Definition of Anemia
Anemia, as defined by the NKF, is a hemoglobin (Hb) concentration < 12 g/dl for women and < 13.5 g/dl for men.3 Conversely, the European Best Practices Guidelines for the Management of Anemia in Patients with Chronic Renal Failure defines anemia according to age and sex. Anemia is defined as an Hb concentration of < 11.5 g/dl in women, < 13.5 g/dl in men ≤ 70 years of age, and < 12 g/dl in men > 70 years of age.4 In patients receiving dialysis, the recommended Hb target value is ≥ 11 g/dl in women and ≥ 12 g/dl for men. Regardless of the definition, anemia is a common complication associated with CKD.

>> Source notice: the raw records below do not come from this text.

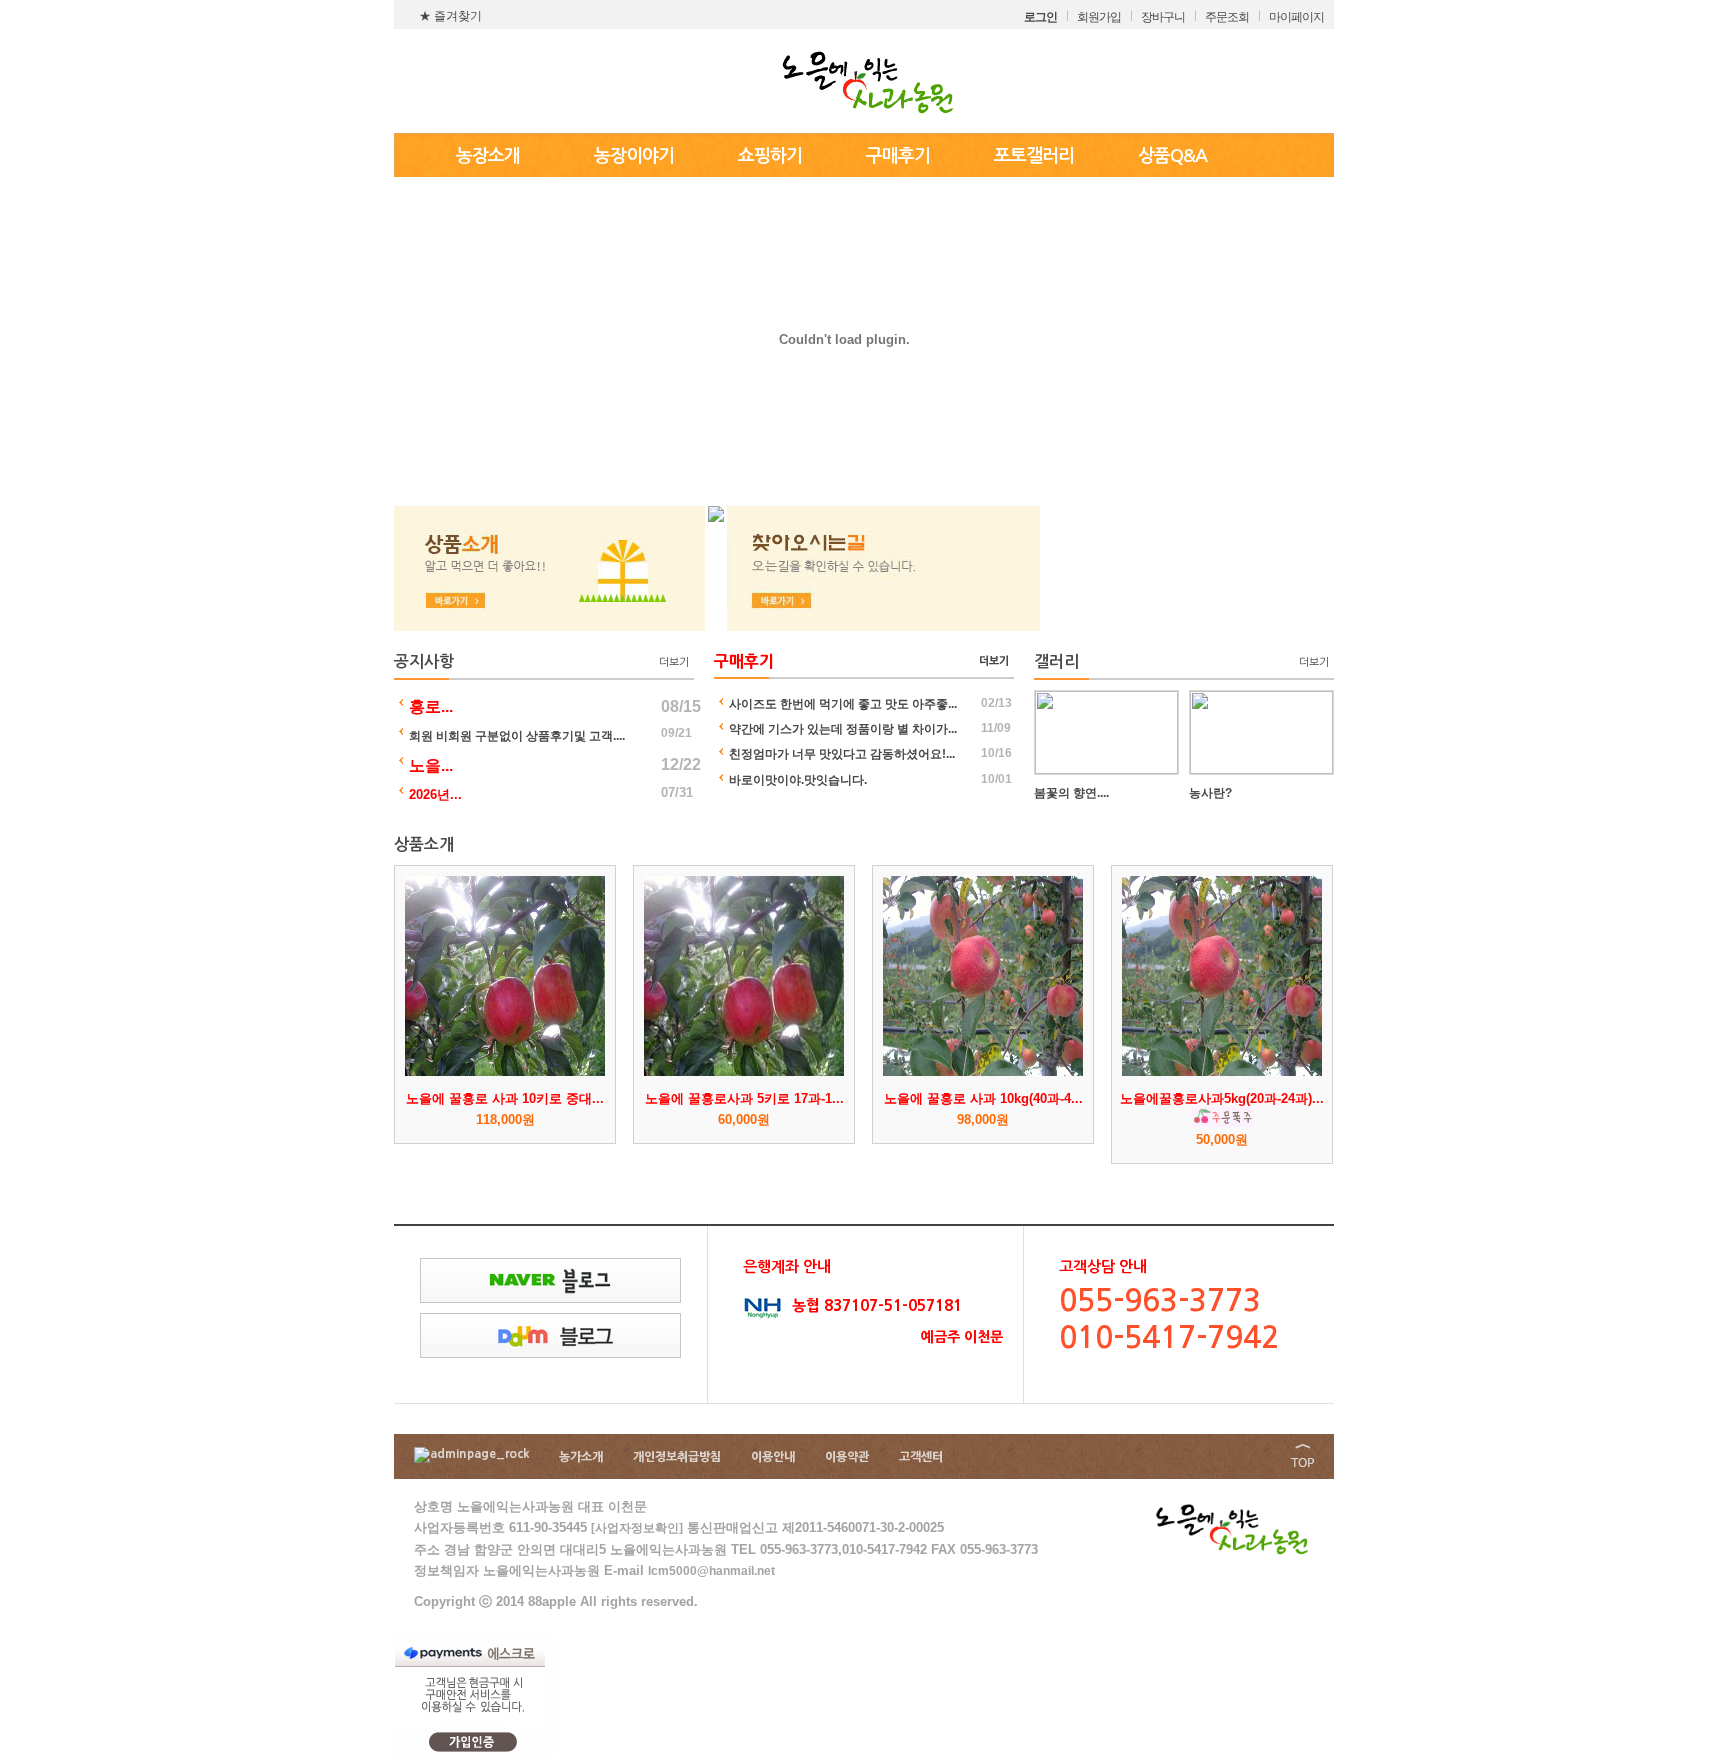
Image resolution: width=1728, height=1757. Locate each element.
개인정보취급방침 (677, 1457)
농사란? (1210, 793)
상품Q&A (1172, 156)
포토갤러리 (1034, 156)
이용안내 (773, 1457)
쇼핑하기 (770, 156)
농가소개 (581, 1457)
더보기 (674, 662)
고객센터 (921, 1457)
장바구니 (1163, 17)
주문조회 (1227, 17)
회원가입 (1099, 17)
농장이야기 (634, 156)
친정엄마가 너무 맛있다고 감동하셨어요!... (842, 754)
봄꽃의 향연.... (1071, 793)
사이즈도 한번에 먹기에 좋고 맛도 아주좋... (843, 704)
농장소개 (488, 156)
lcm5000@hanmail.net (711, 1571)
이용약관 (847, 1457)
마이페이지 (1296, 17)
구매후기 (898, 156)
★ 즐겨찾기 (450, 16)
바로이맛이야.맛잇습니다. (798, 780)
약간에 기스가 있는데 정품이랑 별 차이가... (843, 729)
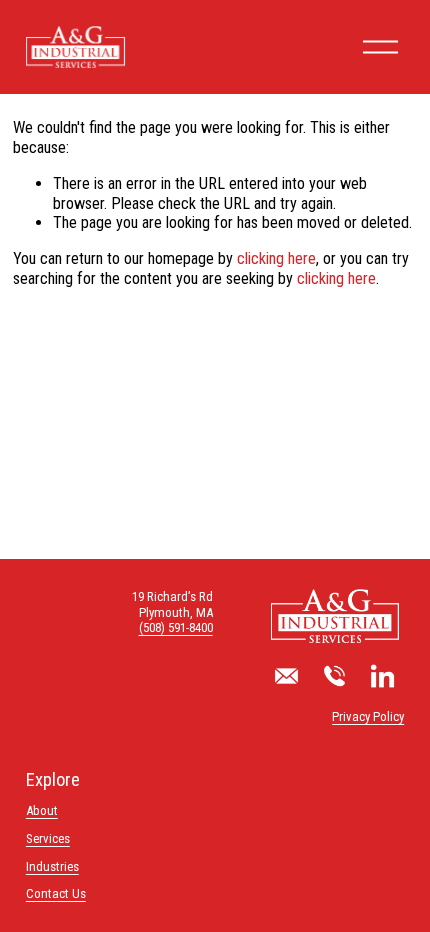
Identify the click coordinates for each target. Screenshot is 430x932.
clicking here (276, 258)
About (42, 810)
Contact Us (56, 893)
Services (48, 838)
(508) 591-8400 (176, 627)
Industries (52, 866)
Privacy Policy (368, 716)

Anemia occurs early in the development of kidney disease and worsens with declining kidney function. Many studies have demonstrated an association between the Hb concentration and kidney function. One of the largest, the Third National Health and Nutrition Examination Survey (NHANES III), examined more than 15,000 people in the general U.S. population between 1988 and 1994 and found an inverse relationship between GFR < 60 ml/min/1.73 m2 and prevalence of anemia. Using estimated GFR, the prevalence of anemia, defined as an Hb concentration < 12 g/dl in men and < 11 g/dl in women, increased from 1% in patients with a GFR of 60 ml/min per 1.73 m2 to 9% at a GFR rate of 30 ml/min/1.73 m2 and to 33% for men and 67% for women at a GFR of 15 ml/min/1.73 m2.5,6
Although it is known that anemia is common in patients with CKD, the impact of diabetes on the prevalence of anemia in patients with CKD has not been well established. In a recent study, three groups of patients were compared: those with type 2 diabetes without CKD (n = 75), those with type 2 diabetes and CKD (n = 106), and those with CKD without diabetes (n = 100). The investigators found that, although anemia was most common in patients with CKD and diabetes (70.5%), it was also present in 16% of patients with diabetes alone. In patients with CKD Stages 4 and 5, the prevalence of anemia was significantly higher in those with diabetes compared with those who did not have diabetes. The authors noted that a higher awareness of the prevalence of anemia in patients with CKD and diabetes will allow earlier diagnosis and treatment.7
Causes of Anemia
Diabetes is one of the most common causes of CKD. Although patients with diabetes are regularly monitored for a variety of complications, such as neuropathy, nephropathy, and retinopathy, Hb concentrations frequently are not routinely assessed. Interestingly, reductions in Hb often occur before the onset of overt diabetic nephropathy.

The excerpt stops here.